§ **What you are asked to do**
Copy the material from its first line through the line that contains "[Torna su] (217, 2255)", replacing "GUI agent" with "interface agent" and leaving everything else unchanged.

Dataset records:
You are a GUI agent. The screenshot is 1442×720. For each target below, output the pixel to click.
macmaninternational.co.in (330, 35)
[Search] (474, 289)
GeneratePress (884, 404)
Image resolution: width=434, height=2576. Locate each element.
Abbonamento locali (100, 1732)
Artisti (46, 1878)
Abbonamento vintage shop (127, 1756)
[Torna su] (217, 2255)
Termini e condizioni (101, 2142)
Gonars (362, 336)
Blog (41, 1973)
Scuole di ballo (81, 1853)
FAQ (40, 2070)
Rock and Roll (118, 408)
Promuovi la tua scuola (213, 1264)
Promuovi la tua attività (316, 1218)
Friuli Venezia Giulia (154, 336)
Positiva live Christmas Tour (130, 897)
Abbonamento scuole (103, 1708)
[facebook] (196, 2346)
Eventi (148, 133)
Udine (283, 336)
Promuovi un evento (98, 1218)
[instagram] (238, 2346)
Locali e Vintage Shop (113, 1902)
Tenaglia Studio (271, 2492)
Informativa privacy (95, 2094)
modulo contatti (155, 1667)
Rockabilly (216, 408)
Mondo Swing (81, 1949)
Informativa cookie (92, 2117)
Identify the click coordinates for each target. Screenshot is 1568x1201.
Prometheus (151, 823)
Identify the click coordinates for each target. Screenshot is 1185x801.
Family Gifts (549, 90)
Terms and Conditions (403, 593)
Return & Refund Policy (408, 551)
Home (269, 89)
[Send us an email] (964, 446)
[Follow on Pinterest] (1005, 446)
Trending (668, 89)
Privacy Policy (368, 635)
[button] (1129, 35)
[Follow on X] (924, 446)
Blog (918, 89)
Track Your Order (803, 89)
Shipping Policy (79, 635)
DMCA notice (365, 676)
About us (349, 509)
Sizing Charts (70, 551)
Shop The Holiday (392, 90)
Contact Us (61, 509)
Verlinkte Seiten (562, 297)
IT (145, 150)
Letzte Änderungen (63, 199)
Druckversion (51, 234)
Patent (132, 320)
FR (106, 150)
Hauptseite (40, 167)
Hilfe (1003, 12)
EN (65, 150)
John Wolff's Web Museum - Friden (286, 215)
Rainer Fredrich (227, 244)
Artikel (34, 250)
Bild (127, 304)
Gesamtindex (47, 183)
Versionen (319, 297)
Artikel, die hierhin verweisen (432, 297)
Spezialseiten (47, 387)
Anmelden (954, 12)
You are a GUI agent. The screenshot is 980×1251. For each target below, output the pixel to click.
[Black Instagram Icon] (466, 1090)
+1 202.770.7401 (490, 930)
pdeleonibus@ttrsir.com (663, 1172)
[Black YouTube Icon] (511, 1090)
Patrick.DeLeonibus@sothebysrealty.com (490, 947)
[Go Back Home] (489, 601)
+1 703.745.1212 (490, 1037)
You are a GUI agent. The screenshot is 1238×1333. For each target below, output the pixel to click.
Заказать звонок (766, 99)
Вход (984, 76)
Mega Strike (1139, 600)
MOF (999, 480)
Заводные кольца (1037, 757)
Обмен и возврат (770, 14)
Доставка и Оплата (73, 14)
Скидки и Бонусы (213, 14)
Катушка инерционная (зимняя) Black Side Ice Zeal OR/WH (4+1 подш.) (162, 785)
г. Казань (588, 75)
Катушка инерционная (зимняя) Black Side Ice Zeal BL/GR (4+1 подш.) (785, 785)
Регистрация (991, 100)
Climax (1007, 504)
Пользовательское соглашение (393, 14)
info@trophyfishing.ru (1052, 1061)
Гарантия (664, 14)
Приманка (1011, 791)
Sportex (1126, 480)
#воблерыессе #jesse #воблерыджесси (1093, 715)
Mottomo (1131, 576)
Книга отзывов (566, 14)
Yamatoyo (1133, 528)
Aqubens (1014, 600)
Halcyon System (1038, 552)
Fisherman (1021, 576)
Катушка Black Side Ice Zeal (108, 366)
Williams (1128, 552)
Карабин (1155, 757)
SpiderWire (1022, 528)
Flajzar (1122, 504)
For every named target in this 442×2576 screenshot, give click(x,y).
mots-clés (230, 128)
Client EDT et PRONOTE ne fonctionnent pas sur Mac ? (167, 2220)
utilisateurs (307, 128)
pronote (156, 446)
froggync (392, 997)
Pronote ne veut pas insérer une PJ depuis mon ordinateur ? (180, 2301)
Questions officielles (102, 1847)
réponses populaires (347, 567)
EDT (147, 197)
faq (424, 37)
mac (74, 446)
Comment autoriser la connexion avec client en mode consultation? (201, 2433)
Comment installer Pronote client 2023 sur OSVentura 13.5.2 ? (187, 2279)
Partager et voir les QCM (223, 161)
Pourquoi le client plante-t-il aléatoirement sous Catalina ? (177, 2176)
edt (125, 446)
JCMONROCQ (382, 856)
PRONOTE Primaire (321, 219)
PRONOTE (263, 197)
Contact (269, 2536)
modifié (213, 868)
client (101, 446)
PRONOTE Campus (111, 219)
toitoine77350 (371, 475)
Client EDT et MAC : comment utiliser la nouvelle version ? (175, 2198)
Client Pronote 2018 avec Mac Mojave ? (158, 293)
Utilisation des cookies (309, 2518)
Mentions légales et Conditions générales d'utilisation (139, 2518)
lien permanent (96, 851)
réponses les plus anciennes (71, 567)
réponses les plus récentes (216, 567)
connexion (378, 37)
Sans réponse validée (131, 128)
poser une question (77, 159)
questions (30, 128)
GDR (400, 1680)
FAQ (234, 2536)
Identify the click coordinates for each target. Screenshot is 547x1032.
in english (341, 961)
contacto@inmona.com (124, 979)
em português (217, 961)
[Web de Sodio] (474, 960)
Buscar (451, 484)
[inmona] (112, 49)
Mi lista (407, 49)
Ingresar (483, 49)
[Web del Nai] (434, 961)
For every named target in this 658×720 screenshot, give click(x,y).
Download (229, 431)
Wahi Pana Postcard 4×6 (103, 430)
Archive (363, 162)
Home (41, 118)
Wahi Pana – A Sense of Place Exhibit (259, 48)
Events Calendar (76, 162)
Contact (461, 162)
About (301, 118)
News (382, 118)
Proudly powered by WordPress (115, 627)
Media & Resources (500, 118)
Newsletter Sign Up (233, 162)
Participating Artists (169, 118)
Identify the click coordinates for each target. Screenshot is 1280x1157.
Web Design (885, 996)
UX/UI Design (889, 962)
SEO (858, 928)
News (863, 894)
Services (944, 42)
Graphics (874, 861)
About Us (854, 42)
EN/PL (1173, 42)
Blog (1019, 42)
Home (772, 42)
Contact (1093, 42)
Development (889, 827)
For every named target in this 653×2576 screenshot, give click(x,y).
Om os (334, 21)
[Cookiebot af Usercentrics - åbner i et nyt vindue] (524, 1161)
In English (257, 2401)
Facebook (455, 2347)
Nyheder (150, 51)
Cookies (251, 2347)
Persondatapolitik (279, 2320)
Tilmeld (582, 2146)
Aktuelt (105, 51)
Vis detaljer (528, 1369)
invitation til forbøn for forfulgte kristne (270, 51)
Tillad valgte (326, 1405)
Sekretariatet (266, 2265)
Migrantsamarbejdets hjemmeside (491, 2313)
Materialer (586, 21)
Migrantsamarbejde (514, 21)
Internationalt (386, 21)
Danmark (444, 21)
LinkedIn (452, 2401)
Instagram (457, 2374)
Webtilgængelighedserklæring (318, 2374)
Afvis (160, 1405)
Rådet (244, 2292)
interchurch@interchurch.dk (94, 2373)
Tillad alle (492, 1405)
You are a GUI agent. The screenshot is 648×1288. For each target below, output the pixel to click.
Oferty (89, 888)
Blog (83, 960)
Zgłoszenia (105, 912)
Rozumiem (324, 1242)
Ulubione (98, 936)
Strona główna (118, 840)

§ **Full solution**
You are a interface agent. The screenshot is 1442×720. For each target below, output the pixel to click.
macmaninternational.co.in (330, 35)
[Search] (474, 289)
GeneratePress (884, 404)
Image resolution: width=434, height=2576. Locate each element.
Abbonamento locali (100, 1732)
Artisti (46, 1878)
Abbonamento vintage shop (127, 1756)
[Torna su] (217, 2255)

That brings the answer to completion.